(DATA EXCERPTS Opens)

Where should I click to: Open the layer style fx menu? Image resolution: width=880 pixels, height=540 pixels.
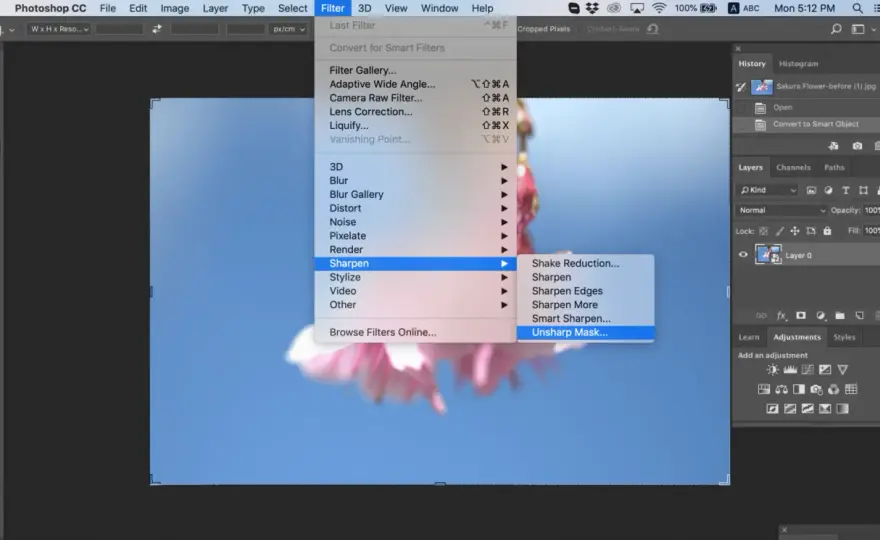781,315
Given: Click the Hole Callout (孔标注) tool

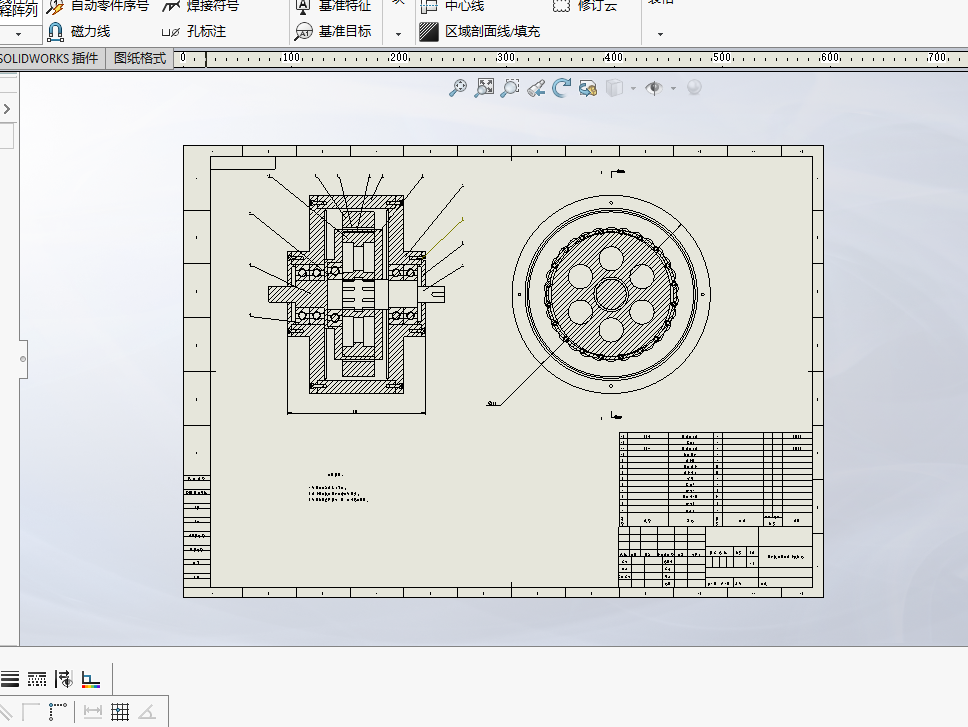Looking at the screenshot, I should coord(194,31).
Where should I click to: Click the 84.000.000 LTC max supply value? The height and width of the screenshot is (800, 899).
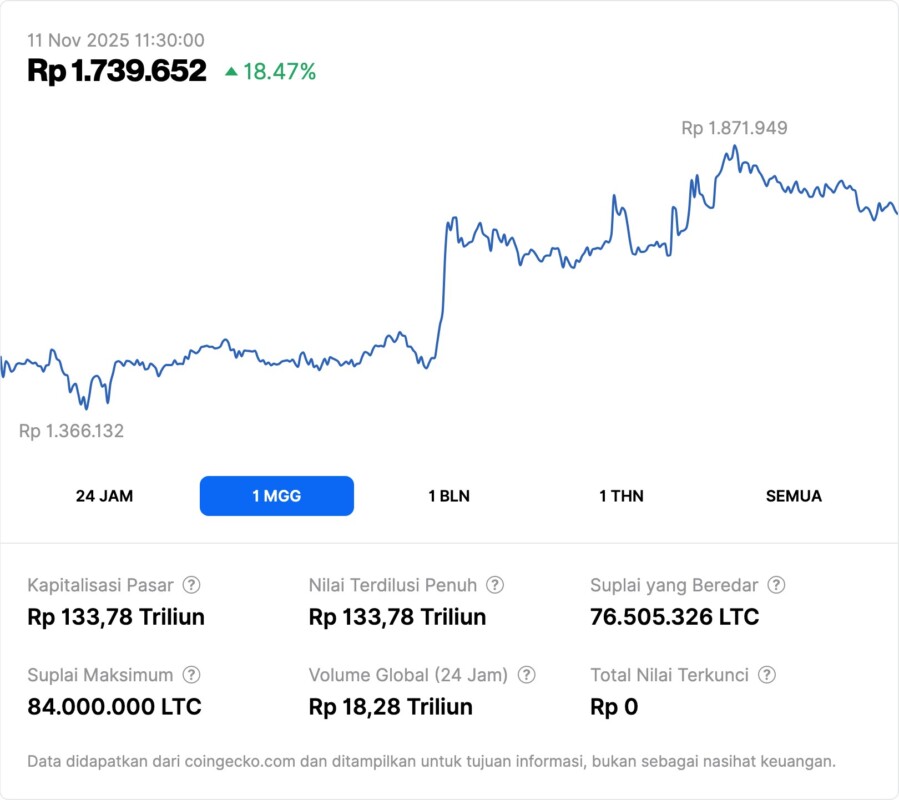(x=115, y=707)
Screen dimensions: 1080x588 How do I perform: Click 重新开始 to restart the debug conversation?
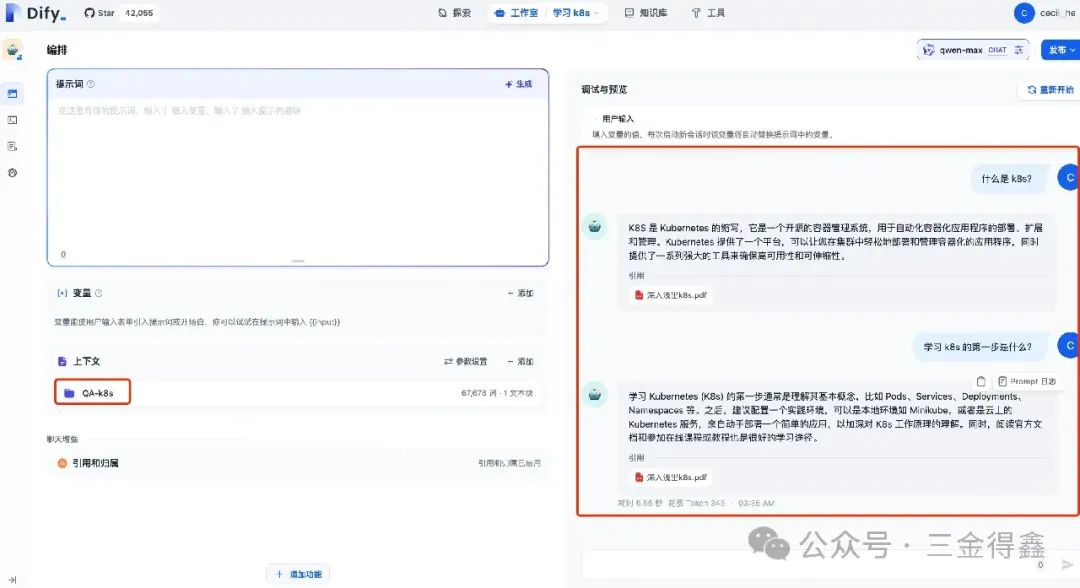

(DATA EXCERPTS Closes)

TASK OBJECTIVE: Your task is to repeat the records exactly. Images do not belong in the copy.

RESULT OF THE EXERCISE:
Where should I click to: Open the layer style fx menu? Image resolution: width=880 pixels, height=540 pixels.
781,315
Given: Click the Hole Callout (孔标注) tool

Looking at the screenshot, I should coord(194,31).
Where should I click to: Click the 84.000.000 LTC max supply value? The height and width of the screenshot is (800, 899).
(x=115, y=707)
Screen dimensions: 1080x588 How do I perform: Click 重新开始 to restart the debug conversation?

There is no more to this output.